Denn der Franz Voves und der Hermann Schützenhöfer haben in ihrem Plan noch ein Hintertürl vorgesehen: Die SPÖ hat ja jahrzehntelang in der Steiermark das Gesundheitsressort geführt. Erst in den letzten neun Jahren hat sie das der ÖVP überlassen. In einer neuen Regierung fordert die SPÖ nun das Gesundheitsressort wieder für sich. Damit hätte Christopher Drexler – so er nicht überhaupt nach Wien als Minister in die Bundesregierung abwandert – keine Verantwortung mehr für die begonnene Spitalsreform.

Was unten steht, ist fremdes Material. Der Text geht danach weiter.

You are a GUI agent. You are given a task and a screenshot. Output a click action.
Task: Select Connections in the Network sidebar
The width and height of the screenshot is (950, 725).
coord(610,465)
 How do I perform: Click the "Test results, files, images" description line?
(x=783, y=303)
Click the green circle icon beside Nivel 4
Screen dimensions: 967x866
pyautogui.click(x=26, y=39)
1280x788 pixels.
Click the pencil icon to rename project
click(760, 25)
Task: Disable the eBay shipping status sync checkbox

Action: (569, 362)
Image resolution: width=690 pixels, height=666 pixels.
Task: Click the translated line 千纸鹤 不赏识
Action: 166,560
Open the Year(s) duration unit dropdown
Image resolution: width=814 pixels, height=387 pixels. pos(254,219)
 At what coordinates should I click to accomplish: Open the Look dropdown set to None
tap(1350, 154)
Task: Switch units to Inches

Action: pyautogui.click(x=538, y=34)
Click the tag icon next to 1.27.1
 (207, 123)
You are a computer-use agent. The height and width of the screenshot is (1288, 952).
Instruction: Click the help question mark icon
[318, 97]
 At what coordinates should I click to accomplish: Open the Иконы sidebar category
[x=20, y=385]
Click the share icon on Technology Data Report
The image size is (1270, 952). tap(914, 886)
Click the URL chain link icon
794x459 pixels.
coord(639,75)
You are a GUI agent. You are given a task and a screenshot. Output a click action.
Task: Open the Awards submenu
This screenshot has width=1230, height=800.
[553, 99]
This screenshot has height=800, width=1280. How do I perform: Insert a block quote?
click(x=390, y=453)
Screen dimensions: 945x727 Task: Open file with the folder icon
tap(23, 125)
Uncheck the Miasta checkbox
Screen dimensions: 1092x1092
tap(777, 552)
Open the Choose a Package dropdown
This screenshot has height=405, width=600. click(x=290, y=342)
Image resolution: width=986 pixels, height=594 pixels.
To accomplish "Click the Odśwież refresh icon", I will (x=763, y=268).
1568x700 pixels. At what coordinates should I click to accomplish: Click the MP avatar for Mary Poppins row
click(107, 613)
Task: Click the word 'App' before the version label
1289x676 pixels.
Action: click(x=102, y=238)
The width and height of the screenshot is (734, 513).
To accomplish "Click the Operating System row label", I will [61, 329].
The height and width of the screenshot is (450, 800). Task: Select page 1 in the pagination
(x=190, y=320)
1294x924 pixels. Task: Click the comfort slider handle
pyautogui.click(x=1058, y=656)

Und die ÖVP mit Hermann Schützenhöfer wäre dann beim Thema Leitspital im Landtag in der Minderheit. Sie könnte aber sagen: „Ja, wir wollen dieses Leitspital in Stainach noch immer, aber wenn die Mehrheit dagegen ist – was sollen wir dann tun?“

Damit hätten am Ende alle irgendwie ihr Gesicht gewahrt. Und der Hermann Schützenhöfer und der Michael Schickhofer könnten sich wieder als Koalitionspartner in die Augen schauen. Mit der Chance für den 40-jährigen Schickhofer, dass ihm Hermann Schützenhöfer nach einigen Jahren den Sessel des Landeshauptmannes kampflos überlässt. Auf dieselbe Art, wie es Franz Voves getan hat. Und dann könnten die beiden wieder bei mehreren Glaserl Wein darauf anstoßen und sich ins Fäustchen lachen. So geht Politik.